Although, universally, we all share a sense of humor, we react to different triggers. The central topic of a joke or punch line is directly connected to cultural norms, deep embedded in us. These norms are the yard stick for each culture's perception of a joke to be funny or not. Without knowing the underlying (invisible) aspects of a culture, we are unable to share humor as I had experienced myself in my first year in the United States, trying to make sense of the humor acted out in Seinfeld and other shows.
Some forms of humor are straight forward, such as slapstick, therefore easier to understand across cultural norms since they speak to a more primitive sense of pleasure, whereas more advanced forms require detailed knowledge of political systems, news' flashes and social circumstances, becoming a part of freedom of expression.
Historically, humor served as an outlet to criticize political or social circumstances in many countries. Berlin became famous for its political cabaret clubs during the Weimarer Republic in the 1920s, a time of social liberalization in Germany. During the Nazi regime, this freedom of expression was heavily limited. In the years after the division of Germany, the East as much as other countries of the Eastern block and the Soviet Union developed a very sharp version of political humor in the form of anecdotes, which were shared privately, among very close friends and family members, as a way to vent their political frustration and oppression. These anecdotes almost resembled a code language for survival and could not be shared with just anyone. A deep sense of trust had to be established first before the humor could be "shared safely".

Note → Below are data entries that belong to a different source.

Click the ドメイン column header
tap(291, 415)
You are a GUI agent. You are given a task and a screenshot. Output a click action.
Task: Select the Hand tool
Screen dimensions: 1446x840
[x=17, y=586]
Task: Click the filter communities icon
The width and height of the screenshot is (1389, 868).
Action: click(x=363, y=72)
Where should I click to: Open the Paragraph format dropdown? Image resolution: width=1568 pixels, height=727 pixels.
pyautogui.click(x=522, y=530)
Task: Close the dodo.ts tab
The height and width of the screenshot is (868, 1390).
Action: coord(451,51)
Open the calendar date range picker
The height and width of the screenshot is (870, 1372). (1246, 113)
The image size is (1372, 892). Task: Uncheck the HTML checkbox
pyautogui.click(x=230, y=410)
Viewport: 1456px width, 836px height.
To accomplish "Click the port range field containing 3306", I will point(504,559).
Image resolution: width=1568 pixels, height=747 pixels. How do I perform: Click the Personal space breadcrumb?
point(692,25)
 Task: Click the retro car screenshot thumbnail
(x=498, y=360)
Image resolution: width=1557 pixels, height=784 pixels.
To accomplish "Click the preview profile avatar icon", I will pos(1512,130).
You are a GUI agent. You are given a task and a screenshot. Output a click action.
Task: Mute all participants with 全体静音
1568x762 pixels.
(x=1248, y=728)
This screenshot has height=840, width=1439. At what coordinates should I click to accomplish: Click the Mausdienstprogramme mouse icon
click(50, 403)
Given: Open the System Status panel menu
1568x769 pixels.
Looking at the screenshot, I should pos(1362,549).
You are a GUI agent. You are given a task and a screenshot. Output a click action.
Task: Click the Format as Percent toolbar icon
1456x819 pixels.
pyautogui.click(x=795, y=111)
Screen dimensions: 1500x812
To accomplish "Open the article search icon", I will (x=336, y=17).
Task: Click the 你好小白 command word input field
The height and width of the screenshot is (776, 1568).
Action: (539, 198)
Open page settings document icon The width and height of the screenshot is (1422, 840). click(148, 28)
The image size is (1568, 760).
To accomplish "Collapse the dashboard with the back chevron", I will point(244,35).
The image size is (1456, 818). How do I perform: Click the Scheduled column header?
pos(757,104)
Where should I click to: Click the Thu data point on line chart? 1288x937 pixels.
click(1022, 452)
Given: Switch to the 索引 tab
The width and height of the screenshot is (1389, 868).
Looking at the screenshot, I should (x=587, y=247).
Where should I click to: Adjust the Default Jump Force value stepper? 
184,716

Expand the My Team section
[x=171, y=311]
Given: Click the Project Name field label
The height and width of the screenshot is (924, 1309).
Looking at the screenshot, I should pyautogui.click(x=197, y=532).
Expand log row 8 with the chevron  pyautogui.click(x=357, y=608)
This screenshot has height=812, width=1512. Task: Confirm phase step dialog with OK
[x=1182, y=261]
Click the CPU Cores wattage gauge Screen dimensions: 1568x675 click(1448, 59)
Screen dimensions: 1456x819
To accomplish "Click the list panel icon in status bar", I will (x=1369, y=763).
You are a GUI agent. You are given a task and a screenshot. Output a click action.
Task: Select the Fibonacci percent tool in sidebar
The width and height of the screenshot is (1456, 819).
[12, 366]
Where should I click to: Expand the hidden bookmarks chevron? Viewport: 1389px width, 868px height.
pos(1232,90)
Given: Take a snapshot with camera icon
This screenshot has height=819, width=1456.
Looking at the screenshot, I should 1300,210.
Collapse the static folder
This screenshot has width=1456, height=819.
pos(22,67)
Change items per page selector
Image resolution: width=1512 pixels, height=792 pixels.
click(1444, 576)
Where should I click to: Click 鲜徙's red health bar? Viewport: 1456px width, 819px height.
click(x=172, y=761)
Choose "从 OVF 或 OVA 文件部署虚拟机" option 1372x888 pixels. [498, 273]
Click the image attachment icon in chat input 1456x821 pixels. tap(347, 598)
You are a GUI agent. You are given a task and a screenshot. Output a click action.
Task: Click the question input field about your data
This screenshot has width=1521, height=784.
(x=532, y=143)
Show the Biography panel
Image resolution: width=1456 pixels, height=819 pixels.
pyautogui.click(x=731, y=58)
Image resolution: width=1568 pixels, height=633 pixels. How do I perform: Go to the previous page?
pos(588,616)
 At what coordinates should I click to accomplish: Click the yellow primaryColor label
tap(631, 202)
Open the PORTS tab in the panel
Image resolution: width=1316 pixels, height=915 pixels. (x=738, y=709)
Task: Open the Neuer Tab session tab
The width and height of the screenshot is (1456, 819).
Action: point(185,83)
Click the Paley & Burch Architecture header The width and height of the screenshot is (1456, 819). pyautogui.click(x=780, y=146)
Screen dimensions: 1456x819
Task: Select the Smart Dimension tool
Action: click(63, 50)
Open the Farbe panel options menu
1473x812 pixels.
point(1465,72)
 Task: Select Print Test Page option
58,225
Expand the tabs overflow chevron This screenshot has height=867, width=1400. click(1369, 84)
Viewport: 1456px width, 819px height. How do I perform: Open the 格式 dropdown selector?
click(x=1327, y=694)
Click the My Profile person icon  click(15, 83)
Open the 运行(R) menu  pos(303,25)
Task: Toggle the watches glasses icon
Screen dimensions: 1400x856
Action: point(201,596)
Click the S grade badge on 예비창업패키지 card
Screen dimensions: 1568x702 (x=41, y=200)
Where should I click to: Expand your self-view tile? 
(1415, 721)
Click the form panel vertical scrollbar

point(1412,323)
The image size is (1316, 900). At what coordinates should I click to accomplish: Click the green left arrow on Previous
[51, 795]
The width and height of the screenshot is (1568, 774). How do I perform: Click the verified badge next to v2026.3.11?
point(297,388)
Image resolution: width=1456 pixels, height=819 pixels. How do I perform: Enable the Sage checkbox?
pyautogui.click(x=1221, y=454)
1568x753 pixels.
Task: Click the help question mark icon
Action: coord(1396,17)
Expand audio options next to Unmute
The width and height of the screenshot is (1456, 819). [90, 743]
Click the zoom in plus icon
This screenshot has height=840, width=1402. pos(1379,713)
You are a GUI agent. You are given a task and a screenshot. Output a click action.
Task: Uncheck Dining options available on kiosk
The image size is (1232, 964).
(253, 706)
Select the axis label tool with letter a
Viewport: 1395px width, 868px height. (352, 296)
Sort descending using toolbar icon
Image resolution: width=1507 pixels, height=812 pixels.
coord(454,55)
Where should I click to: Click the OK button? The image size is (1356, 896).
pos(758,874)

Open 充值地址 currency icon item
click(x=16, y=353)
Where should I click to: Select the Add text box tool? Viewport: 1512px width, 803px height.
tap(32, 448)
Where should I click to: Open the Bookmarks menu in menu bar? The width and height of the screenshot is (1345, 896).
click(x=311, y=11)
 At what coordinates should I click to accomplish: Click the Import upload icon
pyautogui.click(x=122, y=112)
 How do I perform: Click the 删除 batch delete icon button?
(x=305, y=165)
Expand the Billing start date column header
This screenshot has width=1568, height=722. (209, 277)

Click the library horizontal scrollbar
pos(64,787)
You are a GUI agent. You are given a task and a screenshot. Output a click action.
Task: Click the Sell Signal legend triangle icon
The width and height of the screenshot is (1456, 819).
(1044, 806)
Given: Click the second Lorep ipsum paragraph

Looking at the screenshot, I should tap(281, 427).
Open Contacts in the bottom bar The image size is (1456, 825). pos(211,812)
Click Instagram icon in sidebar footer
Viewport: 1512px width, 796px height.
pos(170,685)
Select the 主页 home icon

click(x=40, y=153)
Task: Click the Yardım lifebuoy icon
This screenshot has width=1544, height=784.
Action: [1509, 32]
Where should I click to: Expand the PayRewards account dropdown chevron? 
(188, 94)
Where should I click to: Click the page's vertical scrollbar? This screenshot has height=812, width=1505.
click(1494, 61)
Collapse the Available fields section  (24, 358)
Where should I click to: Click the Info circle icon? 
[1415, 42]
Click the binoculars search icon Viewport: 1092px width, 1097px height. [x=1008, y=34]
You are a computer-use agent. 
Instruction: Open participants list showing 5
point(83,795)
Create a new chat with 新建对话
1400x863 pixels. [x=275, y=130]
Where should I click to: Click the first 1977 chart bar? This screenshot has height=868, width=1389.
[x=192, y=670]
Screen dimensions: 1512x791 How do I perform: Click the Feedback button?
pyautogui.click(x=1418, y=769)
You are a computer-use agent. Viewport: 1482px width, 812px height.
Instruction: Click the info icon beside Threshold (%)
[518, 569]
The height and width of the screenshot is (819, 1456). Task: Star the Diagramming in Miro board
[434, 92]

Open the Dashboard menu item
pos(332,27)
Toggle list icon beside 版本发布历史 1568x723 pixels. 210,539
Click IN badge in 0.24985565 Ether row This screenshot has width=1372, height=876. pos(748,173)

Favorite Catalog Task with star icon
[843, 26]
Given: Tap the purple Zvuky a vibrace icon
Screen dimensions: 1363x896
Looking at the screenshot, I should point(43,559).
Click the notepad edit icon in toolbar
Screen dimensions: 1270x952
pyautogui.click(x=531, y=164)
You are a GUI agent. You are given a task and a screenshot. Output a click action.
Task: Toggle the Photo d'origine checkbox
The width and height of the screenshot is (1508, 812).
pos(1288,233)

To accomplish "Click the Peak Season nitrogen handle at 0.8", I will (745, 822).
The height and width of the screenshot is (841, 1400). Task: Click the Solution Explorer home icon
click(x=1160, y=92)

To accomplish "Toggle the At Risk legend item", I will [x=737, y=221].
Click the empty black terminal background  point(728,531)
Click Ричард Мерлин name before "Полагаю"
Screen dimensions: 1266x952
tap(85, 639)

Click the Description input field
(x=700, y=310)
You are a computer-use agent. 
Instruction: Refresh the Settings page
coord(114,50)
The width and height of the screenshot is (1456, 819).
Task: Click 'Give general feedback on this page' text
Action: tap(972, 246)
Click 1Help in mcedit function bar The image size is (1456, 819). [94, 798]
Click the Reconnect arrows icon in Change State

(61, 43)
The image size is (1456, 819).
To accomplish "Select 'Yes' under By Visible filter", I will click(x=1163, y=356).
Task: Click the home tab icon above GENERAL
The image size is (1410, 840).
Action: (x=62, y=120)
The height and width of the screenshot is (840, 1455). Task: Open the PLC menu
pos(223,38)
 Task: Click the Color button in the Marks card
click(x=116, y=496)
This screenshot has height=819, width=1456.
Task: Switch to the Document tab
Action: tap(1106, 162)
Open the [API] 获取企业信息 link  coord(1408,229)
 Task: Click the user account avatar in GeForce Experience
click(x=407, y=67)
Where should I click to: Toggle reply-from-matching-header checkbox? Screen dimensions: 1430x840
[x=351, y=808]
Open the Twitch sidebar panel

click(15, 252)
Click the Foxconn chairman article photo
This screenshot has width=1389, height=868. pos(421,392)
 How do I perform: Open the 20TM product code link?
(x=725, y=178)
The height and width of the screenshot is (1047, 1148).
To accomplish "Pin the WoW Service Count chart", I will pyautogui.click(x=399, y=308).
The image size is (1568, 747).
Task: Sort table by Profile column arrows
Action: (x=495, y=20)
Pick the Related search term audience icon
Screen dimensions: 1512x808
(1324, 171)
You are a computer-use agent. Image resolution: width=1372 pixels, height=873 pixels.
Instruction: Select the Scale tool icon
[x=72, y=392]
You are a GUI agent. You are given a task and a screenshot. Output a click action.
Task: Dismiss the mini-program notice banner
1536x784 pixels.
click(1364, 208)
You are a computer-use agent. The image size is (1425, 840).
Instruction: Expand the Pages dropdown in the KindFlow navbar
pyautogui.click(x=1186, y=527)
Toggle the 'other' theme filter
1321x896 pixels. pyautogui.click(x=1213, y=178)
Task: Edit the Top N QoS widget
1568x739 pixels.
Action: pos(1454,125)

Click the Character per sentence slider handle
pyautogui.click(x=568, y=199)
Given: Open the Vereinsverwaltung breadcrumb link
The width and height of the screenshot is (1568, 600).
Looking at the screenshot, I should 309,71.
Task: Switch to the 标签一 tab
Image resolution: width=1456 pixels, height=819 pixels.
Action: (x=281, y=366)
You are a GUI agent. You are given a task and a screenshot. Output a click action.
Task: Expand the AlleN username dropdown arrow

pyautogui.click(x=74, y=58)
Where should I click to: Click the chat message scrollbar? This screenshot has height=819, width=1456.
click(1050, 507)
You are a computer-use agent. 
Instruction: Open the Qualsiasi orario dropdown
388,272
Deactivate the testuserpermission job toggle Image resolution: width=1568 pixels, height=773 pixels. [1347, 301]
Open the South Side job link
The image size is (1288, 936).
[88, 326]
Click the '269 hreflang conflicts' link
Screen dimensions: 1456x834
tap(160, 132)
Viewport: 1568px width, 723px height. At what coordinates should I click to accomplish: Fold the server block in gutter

I first learned about these anecdotes when attending language studies in preparation for my family's move to Ukraine. Months into full time language classes, one of our teachers presented us with a political anecdote. We translated the short phrase perfectly, were able to understand each word, but could not understand the cultural context. Our teacher desperately tried to explain to us, why this cartoon was so funny, but to no avert - it remained a simple translation to us.
While humor serves entertaining purposes and embellishes political satire, it is also held up to cultural norms in ways that it becomes intolerant for others. Holocaust jokes are strongly rejected by Germans, whereas in the United States I have oftentimes witnessed comedians incorporating it into their comic routines. Monty Python has crossed all barriers in my opinion through its movies and the "Flying Circus" series, sometimes reaching my own personal limits for what I find to still be acceptable humor. The publication of 12 editorial cartoons in a Danish newspaper in 2005 about the Prophet Mohammad, evoked very strong reactions in Muslim countries around the world and killed hundreds of people in violent riots. The Chinese government was baffled by the "mysterious sense of Western satire", when the satirical "The Onion" newspaper claimed the North Korean leader Kim Jong Un to be the sexiest man alive in 2012. The state-run Chinese newspaper "People's Daily" reprinted passages of the Onion's article along with a series of photo the North Korean leader. A perfect example for intercultural misunderstandings.
Where do we draw the line? Are we allowed to mock another culture or religion for our own entertainment? When does tolerance turn into intolerance and how do we preserve the freedom of speech? The United Nations tried to address this human rights issue in a 2006 initiative called "Cartooning for Peace", which included a conference and culminated in an exhibit by the most popular international (political) cartoonists. A sample of their work can be seen at http://www.cartooningforpeace.org/?lang=en.
Delving into the human rights area, gives us a new understanding of the power of humor, far greater than comic relief. Its real powers are not in entertaining, but in political tolerance, freedom of expression and censorship.